Exercise brief: Each of the entries below is to be written out exactly, and the images skipped.

--------------------------------

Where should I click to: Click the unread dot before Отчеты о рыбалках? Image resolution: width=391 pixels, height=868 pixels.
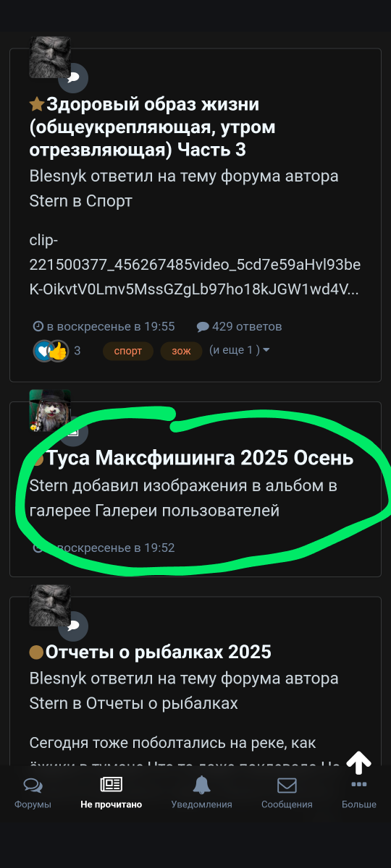coord(36,652)
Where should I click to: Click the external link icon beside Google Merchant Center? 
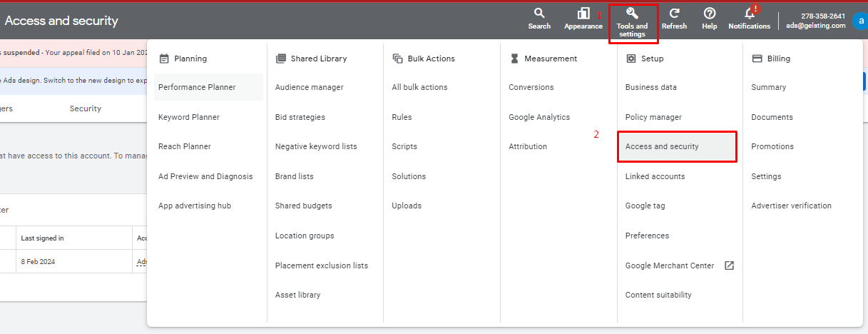click(729, 265)
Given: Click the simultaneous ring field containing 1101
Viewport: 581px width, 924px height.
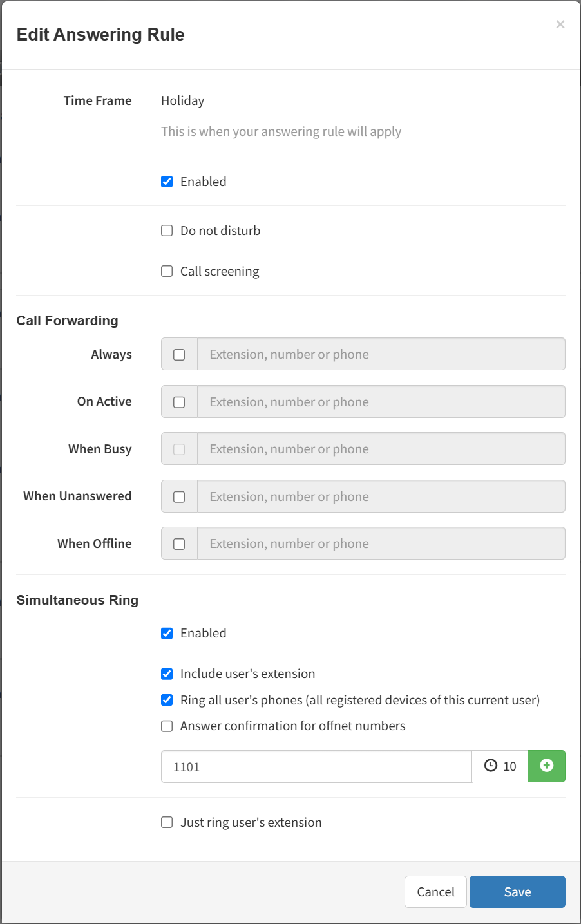Looking at the screenshot, I should tap(316, 766).
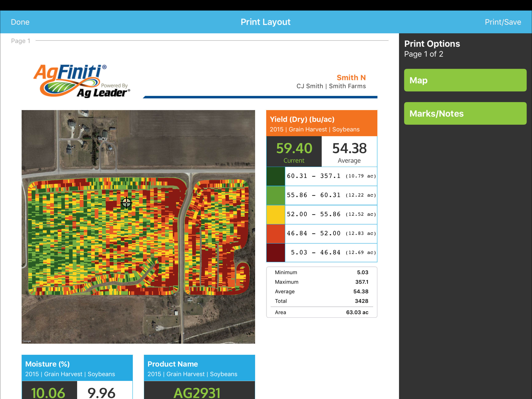This screenshot has width=532, height=399.
Task: Select the orange-red legend swatch
Action: point(276,233)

--------------------------------

Result of the task:
Where should I click to: Click the unread dot before Отчеты о рыбалках? Image resolution: width=391 pixels, height=868 pixels.
coord(36,652)
Where should I click to: Click the external link icon beside Google Merchant Center? 
click(729, 265)
Given: Click the simultaneous ring field containing 1101
Viewport: 581px width, 924px height.
Looking at the screenshot, I should tap(316, 766).
This screenshot has width=532, height=399.
Task: Select the orange-red legend swatch
Action: point(276,233)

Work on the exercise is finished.